TASK PROMPT: Please count the lines of the listing below in which "dropdown" occurs, and reply with the number only.

DATASET ENTRIES:
※

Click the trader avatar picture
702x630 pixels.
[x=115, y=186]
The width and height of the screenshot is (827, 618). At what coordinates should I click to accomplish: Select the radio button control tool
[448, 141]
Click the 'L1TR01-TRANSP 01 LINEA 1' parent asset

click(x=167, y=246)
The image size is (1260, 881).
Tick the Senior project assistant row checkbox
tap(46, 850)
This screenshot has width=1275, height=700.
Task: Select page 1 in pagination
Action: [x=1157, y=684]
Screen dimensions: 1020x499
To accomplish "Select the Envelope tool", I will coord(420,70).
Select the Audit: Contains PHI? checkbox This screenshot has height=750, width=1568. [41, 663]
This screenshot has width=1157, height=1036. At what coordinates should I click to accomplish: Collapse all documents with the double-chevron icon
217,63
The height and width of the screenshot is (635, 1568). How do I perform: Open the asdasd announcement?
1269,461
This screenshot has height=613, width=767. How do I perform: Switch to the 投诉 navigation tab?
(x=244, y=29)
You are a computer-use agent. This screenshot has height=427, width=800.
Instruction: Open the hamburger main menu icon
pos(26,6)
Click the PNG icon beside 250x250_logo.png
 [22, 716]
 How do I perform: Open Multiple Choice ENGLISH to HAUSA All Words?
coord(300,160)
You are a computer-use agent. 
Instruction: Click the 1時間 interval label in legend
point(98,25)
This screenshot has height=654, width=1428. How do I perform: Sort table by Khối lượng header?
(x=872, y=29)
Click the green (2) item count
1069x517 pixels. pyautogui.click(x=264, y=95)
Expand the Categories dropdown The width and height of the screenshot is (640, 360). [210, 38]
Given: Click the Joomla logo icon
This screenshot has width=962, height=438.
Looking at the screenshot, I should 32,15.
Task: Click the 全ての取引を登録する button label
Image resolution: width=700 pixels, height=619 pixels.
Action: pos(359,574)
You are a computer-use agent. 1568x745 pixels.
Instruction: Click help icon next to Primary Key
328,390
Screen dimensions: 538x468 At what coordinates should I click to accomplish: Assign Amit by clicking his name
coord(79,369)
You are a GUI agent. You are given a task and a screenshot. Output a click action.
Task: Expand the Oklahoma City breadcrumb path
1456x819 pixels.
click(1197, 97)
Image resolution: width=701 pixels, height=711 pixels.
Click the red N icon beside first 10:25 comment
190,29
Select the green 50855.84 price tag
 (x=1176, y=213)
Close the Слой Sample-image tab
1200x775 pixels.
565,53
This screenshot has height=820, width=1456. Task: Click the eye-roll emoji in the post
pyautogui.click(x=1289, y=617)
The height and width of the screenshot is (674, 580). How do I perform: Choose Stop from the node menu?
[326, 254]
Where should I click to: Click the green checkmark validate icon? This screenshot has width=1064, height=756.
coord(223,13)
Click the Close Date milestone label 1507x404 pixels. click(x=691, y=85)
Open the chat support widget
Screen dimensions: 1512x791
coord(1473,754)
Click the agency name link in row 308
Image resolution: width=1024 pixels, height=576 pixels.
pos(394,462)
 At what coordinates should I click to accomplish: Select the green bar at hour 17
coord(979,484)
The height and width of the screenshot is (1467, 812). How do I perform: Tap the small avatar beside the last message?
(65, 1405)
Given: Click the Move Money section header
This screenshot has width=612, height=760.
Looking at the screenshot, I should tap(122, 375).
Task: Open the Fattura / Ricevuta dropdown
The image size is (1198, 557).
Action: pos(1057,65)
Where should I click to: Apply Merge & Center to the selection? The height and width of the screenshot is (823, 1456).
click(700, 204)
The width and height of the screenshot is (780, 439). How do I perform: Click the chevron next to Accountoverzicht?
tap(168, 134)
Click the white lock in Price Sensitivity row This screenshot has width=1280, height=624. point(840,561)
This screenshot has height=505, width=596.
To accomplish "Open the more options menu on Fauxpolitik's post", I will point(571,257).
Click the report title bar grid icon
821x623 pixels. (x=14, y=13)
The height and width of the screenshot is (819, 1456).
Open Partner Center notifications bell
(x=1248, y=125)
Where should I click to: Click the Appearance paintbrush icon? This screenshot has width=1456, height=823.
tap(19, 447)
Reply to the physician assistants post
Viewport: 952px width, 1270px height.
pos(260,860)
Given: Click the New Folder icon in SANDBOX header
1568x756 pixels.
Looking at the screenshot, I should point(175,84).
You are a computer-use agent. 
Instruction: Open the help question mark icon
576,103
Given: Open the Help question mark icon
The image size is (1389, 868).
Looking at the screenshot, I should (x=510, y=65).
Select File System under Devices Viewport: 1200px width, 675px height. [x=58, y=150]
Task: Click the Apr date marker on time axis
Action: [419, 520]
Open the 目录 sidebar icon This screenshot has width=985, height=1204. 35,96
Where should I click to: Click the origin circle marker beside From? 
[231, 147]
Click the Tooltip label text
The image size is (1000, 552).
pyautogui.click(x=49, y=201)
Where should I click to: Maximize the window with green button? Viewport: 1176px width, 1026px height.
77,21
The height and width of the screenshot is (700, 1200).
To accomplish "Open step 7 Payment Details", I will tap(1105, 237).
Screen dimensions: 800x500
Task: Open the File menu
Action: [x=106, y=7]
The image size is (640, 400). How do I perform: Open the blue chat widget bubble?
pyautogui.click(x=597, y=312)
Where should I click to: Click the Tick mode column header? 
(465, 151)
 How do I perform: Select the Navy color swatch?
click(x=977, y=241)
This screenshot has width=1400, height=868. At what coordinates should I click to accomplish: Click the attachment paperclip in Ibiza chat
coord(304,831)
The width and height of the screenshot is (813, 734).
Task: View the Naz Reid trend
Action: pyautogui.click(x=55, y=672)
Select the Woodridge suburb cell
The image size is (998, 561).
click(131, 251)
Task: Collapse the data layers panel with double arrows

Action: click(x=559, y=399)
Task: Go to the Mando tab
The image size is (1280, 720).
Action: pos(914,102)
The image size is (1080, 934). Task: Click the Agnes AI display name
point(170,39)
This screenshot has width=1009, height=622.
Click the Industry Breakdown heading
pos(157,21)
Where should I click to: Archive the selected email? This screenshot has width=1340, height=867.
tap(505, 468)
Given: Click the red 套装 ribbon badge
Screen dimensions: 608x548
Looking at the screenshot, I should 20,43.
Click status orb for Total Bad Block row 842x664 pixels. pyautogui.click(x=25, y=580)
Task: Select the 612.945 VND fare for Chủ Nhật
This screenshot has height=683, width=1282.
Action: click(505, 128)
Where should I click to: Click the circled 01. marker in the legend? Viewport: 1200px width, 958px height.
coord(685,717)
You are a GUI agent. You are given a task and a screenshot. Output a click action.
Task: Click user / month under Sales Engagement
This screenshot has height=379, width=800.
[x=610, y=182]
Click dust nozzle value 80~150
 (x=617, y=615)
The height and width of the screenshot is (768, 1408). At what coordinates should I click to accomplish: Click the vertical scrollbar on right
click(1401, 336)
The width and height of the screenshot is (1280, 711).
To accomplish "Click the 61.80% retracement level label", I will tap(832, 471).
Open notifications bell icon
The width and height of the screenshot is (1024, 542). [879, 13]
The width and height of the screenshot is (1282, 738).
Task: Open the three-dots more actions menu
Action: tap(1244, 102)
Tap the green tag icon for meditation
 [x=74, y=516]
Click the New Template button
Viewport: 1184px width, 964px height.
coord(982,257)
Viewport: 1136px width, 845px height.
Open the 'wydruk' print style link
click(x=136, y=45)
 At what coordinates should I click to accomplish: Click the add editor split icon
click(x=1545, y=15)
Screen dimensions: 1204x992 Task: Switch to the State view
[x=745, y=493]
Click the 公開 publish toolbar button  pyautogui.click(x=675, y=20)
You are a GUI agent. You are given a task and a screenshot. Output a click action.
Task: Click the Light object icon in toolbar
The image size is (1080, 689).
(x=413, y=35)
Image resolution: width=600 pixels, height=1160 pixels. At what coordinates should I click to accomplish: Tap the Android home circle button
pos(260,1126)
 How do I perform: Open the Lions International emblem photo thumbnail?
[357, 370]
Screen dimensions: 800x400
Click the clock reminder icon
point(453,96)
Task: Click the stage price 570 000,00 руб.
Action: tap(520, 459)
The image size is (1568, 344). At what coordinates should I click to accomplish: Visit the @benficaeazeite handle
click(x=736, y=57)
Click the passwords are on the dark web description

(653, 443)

※

TASK OUTPUT: 2